Dies erkennt die belangte Behörde offenbar selbst, führt sie doch nach ergänzenden Erhebungen (nach Einleitung des Vorverfahrens durch den Verwaltungsgerichtshof) in der Gegenschrift selbst aus, dass die gegenständliche Postsendung am nach Eingang in der Poststelle vom Adressaten (dem Bürgermeister) persönlich geöffnet, sodann an das Direktionssekretariat zu Handen der Sachbearbeiterin des Posteinganges umgehend weitergegeben, von dieser mit dem Posteingangsstempel und der Geschäftszahl versehen wurde und nach Sichtung durch den Stadtamtsdirektor in das Scanprogramm der Posteingangsstelle eingetragen worden sei. Dabei sei nicht aufgefallen, dass der Briefsendung ein weiteres Schriftstück (als das in Bearbeitung genommene) beigelegt gewesen sei.
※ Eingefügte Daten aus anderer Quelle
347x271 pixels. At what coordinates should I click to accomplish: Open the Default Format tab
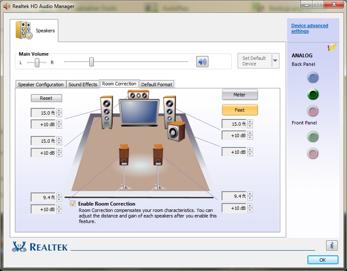(x=156, y=85)
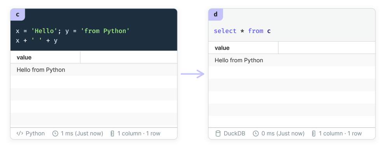Click the arrow connecting cell c to d

pyautogui.click(x=192, y=74)
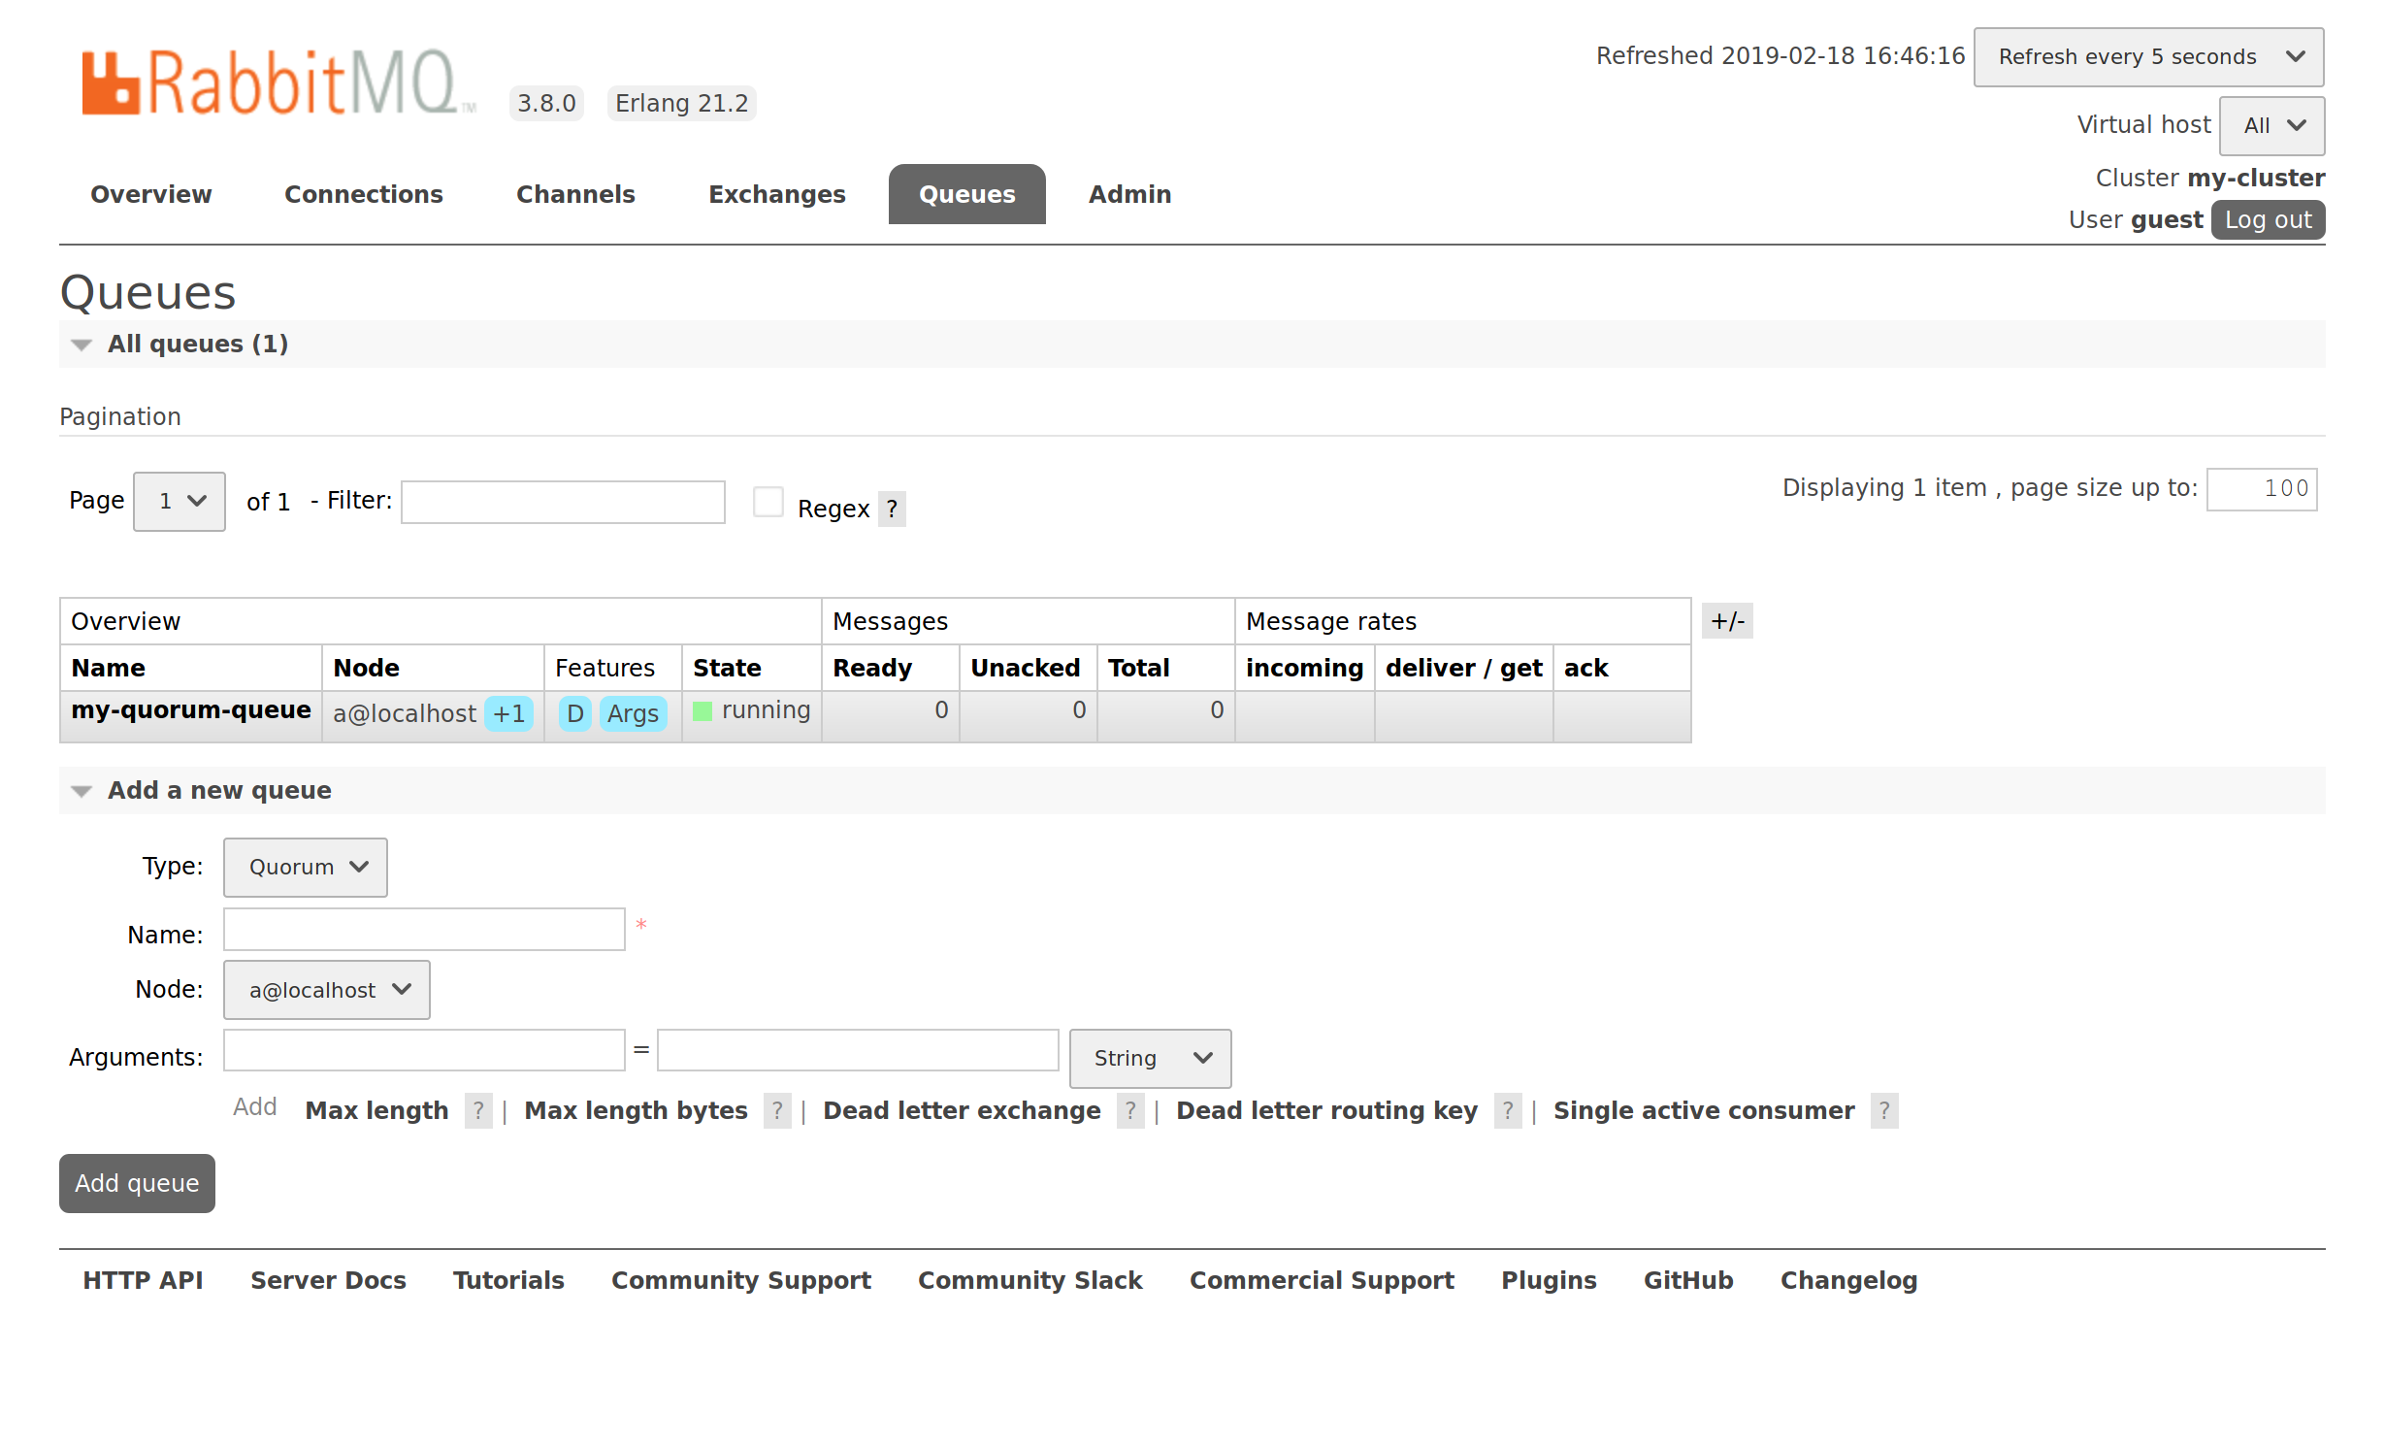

Derartige Feststellungen, auf die sich die Beweiswürdigung hinsichtlich des Nichteinlangens des Poststückes hätte stützen können, enthält jedoch der angefochtene Bescheid nicht; derartige Feststellungen können aber in der Gegenschrift nicht mehr nachgetragen werden. Dadurch, dass die belangte Behörde im angefochtenen Bescheid die erforderlichen Feststellungen unterlassen hat, konnte eine Überprüfung der Rechtmäßigkeit des angefochtenen Bescheides durch den Verwaltungsgerichtshof nicht vorgenommen werden.
Der angefochtene Bescheid war daher wegen Rechtswidrigkeit infolge Verletzung von Verfahrensvorschriften gemäß § 42 Abs. 2 Z. 3 lit. b und c VwGG aufzuheben.
Die Kostenentscheidung beruht auf den §§ 47 ff VwGG in Verbindung mit der VwGH-Aufwandersatzverordnung 2008, BGBl. II Nr. 455. Das Mehrbegehren war abzuweisen, weil die Kosten für die Bescheidkopie in der Gebühr gemäß § 24 Abs. 3 VwGG inkludiert ist (vgl. das hg. Erkenntnis vom , Zl. 2000/02/0212).